---- Record excerpts

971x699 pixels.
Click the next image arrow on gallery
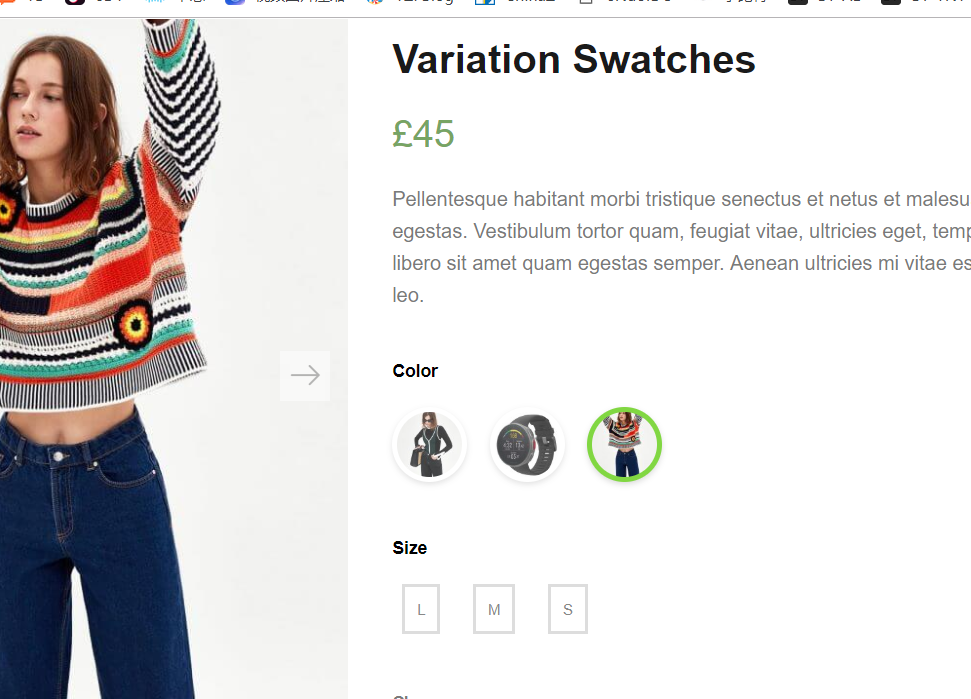pyautogui.click(x=305, y=375)
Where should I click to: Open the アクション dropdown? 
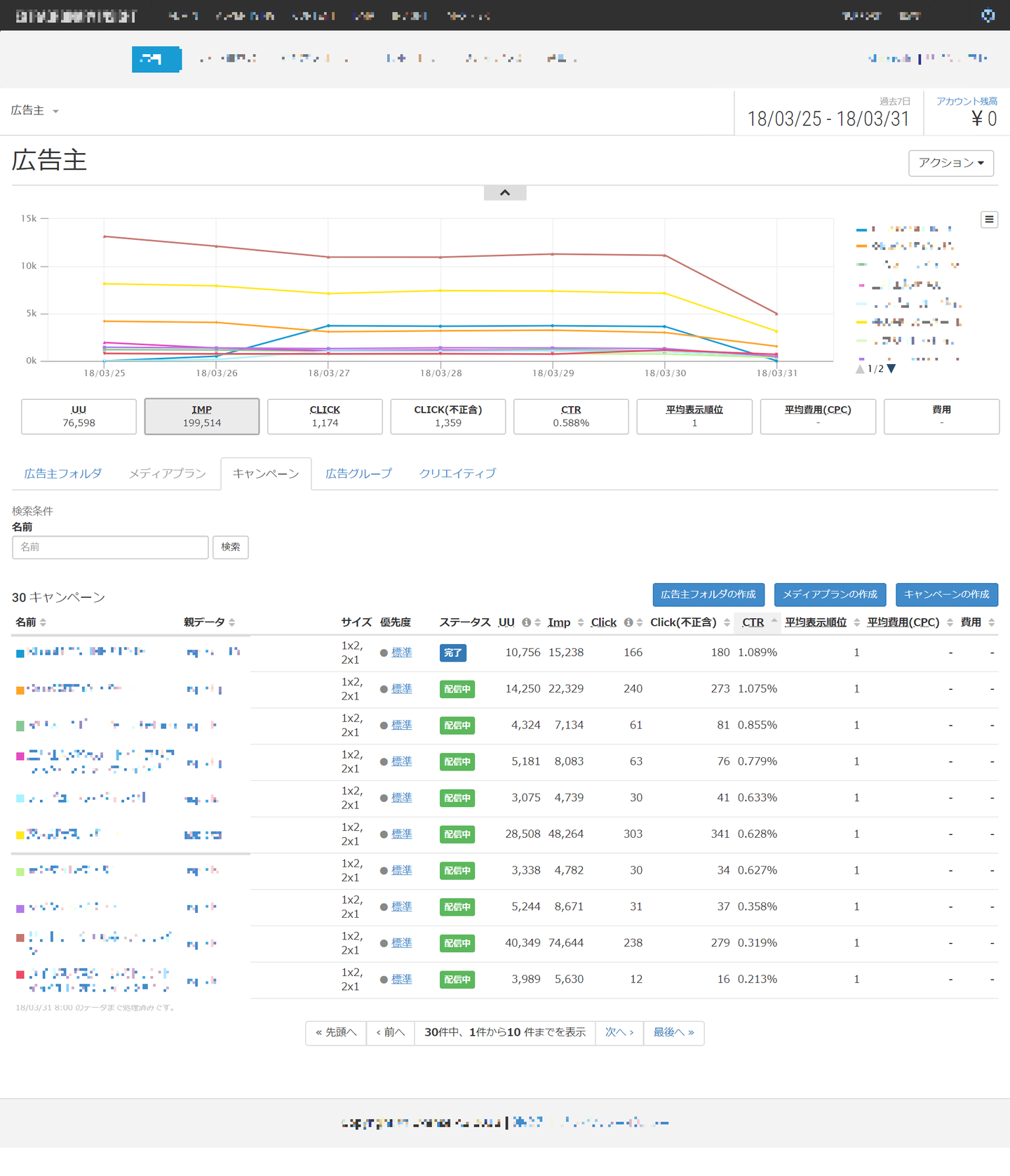tap(951, 163)
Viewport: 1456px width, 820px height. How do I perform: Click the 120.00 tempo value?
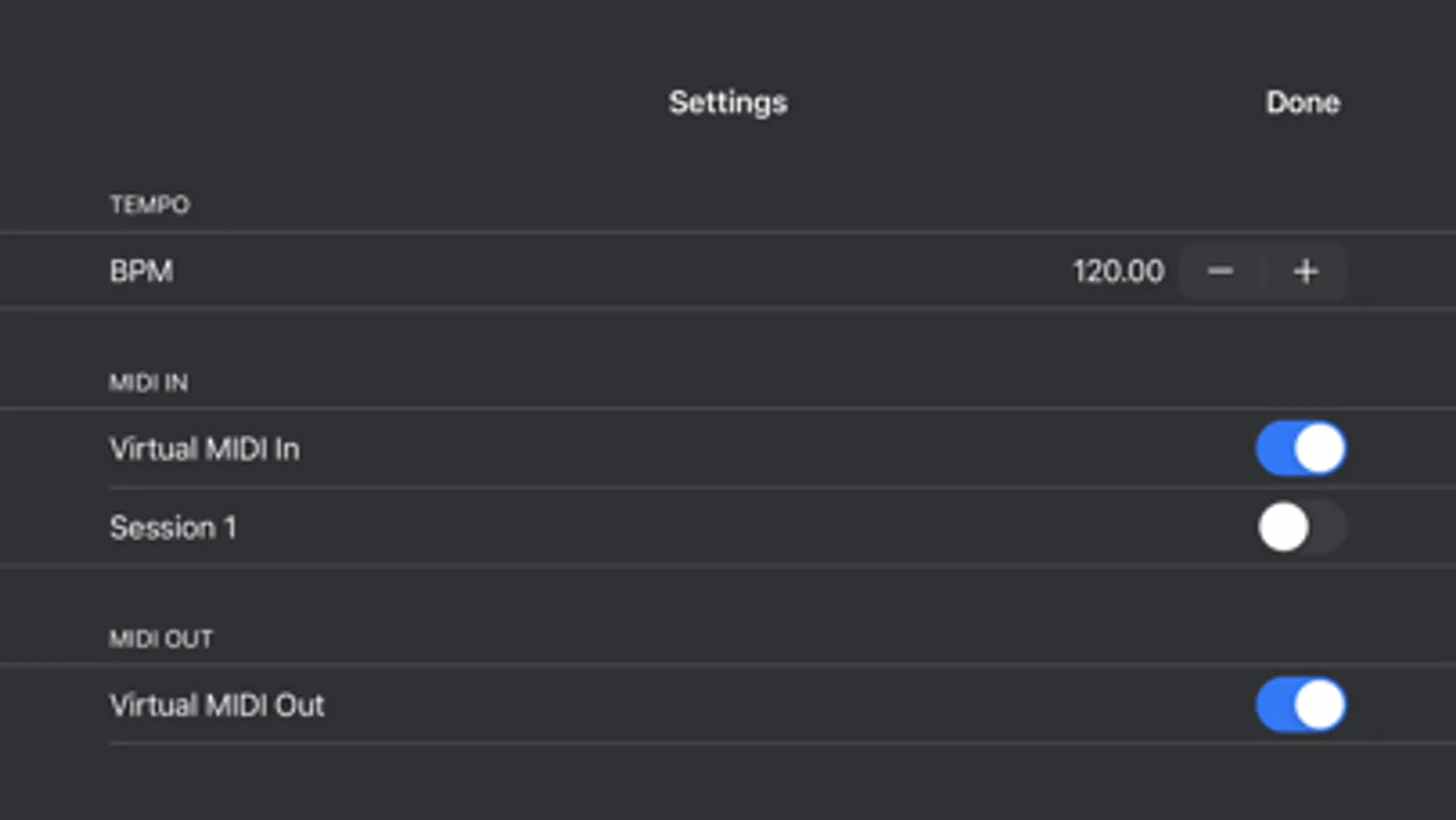1117,272
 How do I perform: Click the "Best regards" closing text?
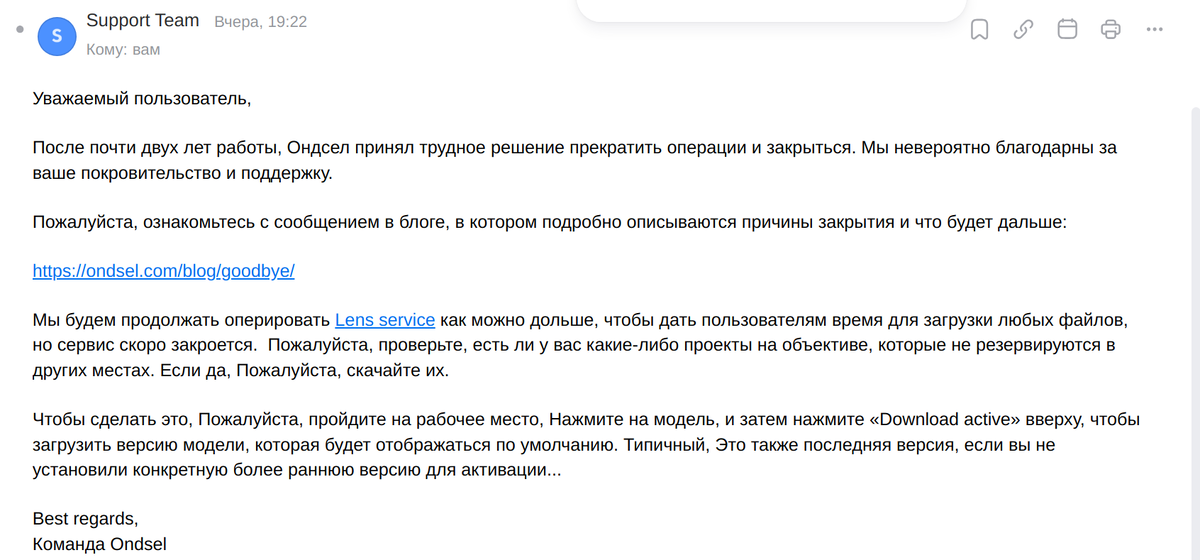pyautogui.click(x=85, y=519)
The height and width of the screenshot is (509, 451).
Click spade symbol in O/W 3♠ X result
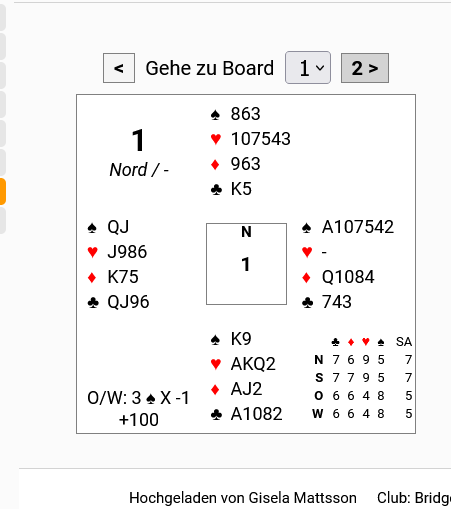[x=151, y=399]
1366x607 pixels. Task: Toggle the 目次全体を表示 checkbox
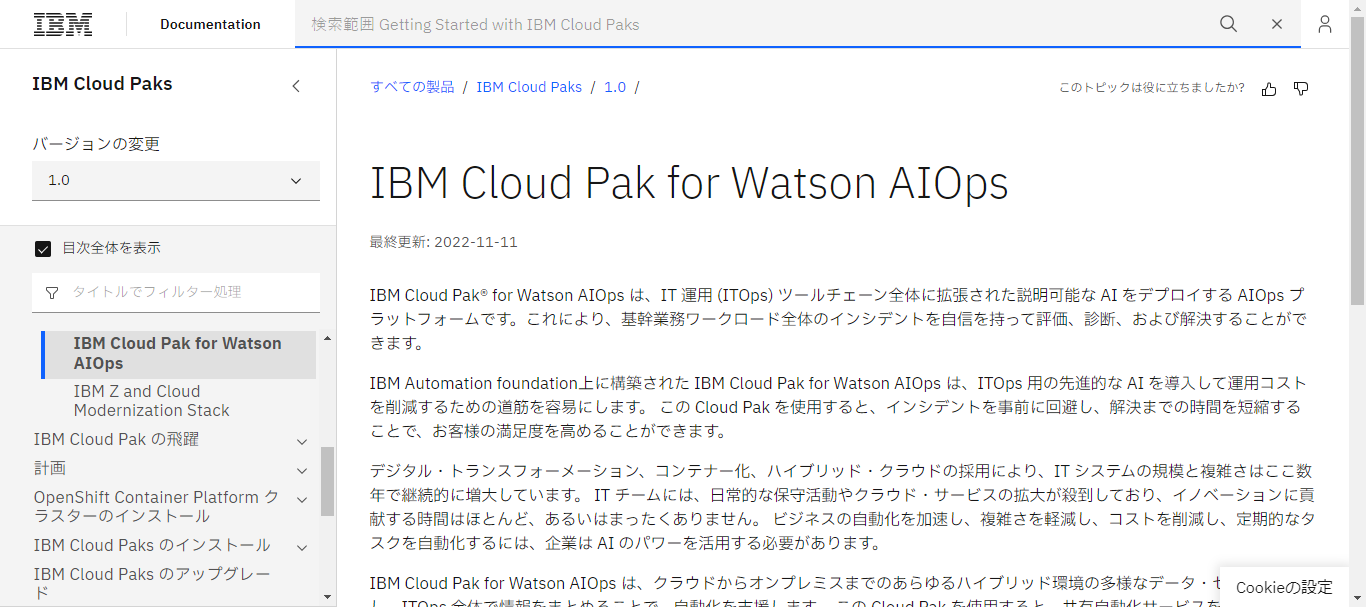point(42,248)
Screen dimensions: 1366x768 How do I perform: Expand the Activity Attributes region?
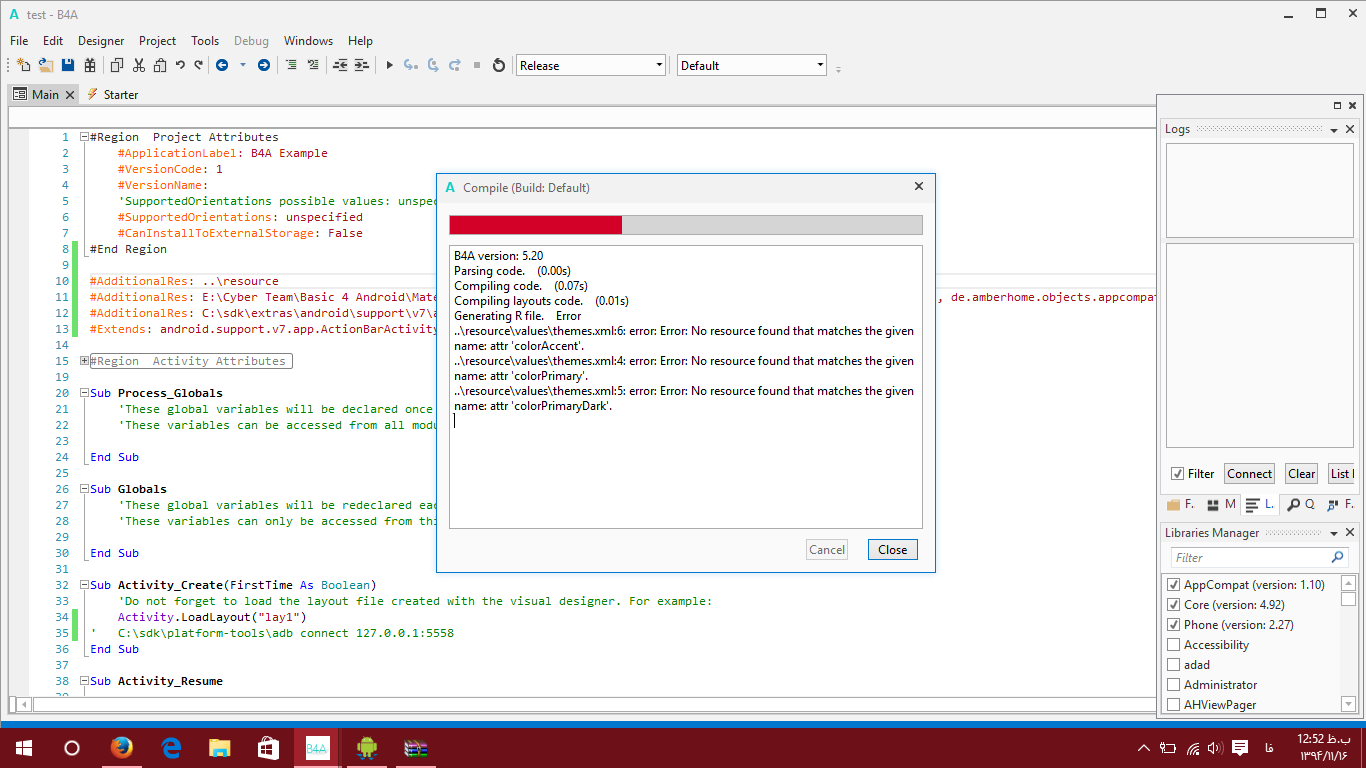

--------

**Directive**
Show each line of the data above that contains the string "perform".

**Right answer**
Viewport: 1456px width, 820px height. How do I perform: Click the 120.00 tempo value?
 How do I perform: Click the "Best regards" closing text?
Screen dimensions: 1366x768 How do I perform: Expand the Activity Attributes region?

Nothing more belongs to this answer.